Enable the possibilities

A custom logger from Cypress Axe seemed to be a good choice to start with. But we needed to expand it with more functionality.

Screenshots — For easier debugging of axe issues, we needed to have screenshots. This was quite easy to achieve with cy.screenshot(). The question was where to put it. For this, we needed to loop through all violations and add them inside the loop. But with just a screenshot, we didn’t recognize much. We needed to know, where exactly was the issue located. So we used the target property of the violation (selector), grabbed it with Cypress, and changed the CSS border of the element to a different color. After we created the screenshot with the highlighted area, we used the same CSS to change the border back (to some neutral/white color). As this element was already tested by Axe, we didn’t create any false positives by messing with the border.

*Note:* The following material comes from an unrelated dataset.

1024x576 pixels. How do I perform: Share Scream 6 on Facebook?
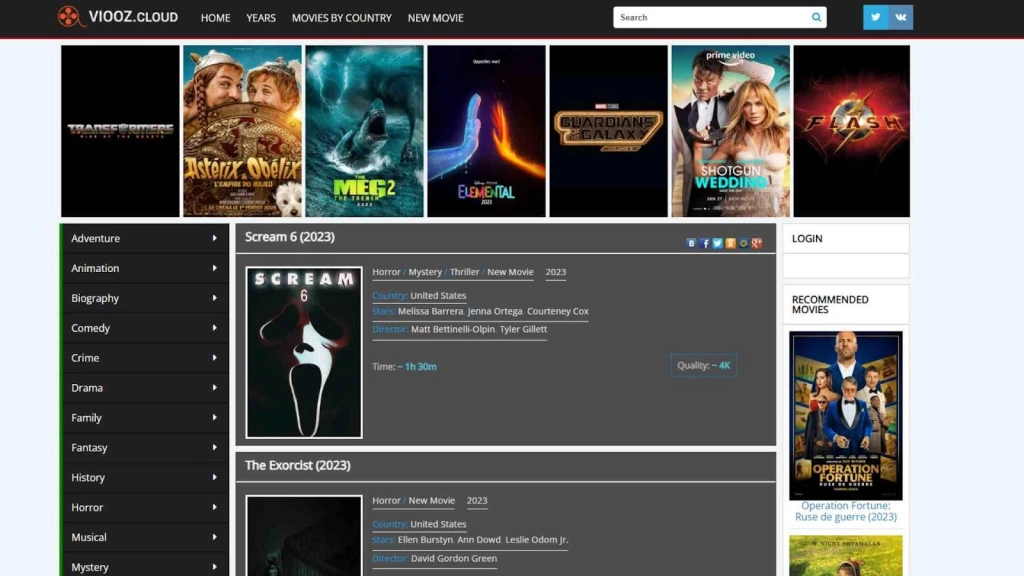[x=704, y=243]
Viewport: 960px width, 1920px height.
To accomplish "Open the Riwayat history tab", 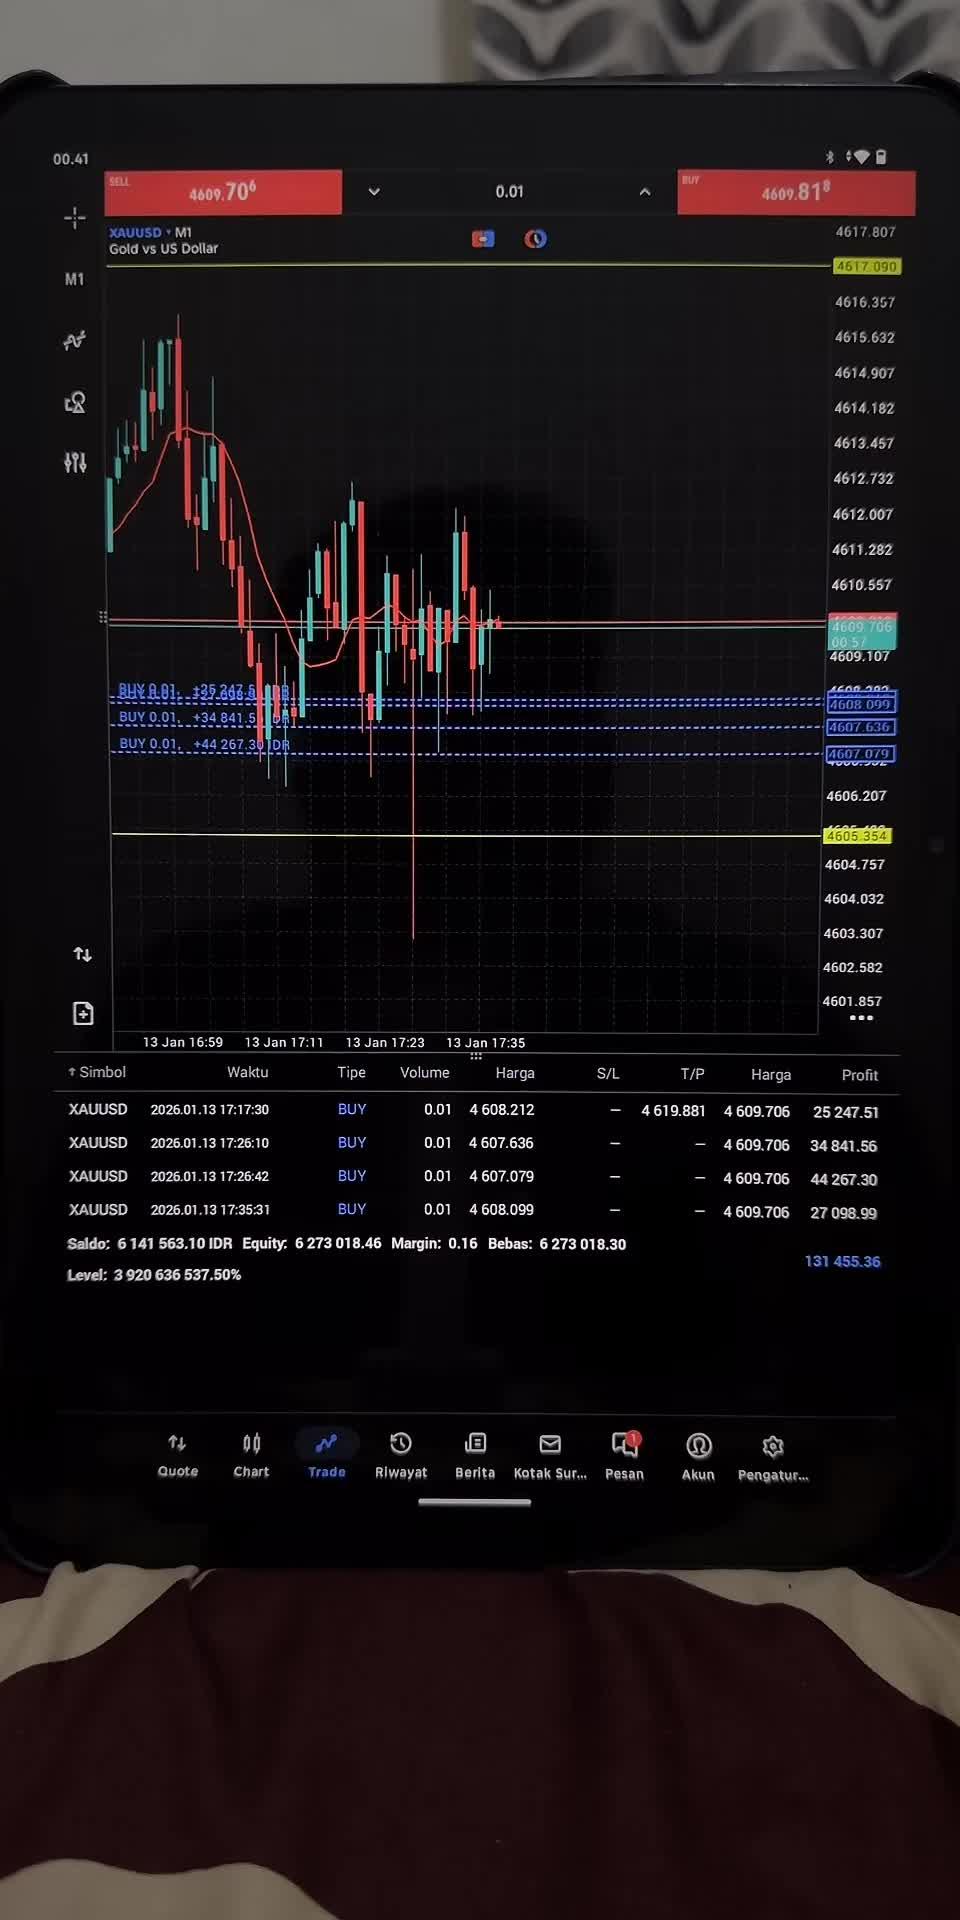I will coord(401,1455).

cy.get(String(target)).then($element => {
//add border
$element.css('border', '4px solid cyan')
cy.then(() => {
//take screenshot
cy.screenshot(`${Cypress.spec.name}/accessibility/A11y_${axe_page}_${violation.id}(${targetString})`)
cy.then(() => {
//remove border
$element.css('border', 'none')
//copy screenshot to axe folder
cy.task('makeDir', createDir)
cy.task('copyFile', screenshotPath)
})
})
});
Screenshot with highlight

Data — The next step was to generate files from the output of the violations. We wanted to get all results from Axe and some custom strings for identification (like where we are in our app, unique identifiers, and screenshot paths). Using cy.writeFile() we could easily store them as JSON files.

 violationExport.push({
identifier: axe_page,
summary: `A11y_${axe_page}_${violation.id}(${targetString})`,
squad: axe_squad,
impact: violation.impact,
environment: axe_environment,
testURL: currentURL.replace('?headless-test=1', ''),
id: violation.id,
target: String(target).split(" ").pop(),
description: violation.description,
help: violation.help,
helpURL: violation.helpUrl,
screenshot: screenshotPath.new,
gcloudScreen: `${axe_squad}/axe_screenshots/A11y_${axe_page}_${violation.id}(${targetString}).png`
})

=>

cy.writeFile(`cypress/results/axe_data/axeData-${Cypress.spec.name}.json`, violationExport)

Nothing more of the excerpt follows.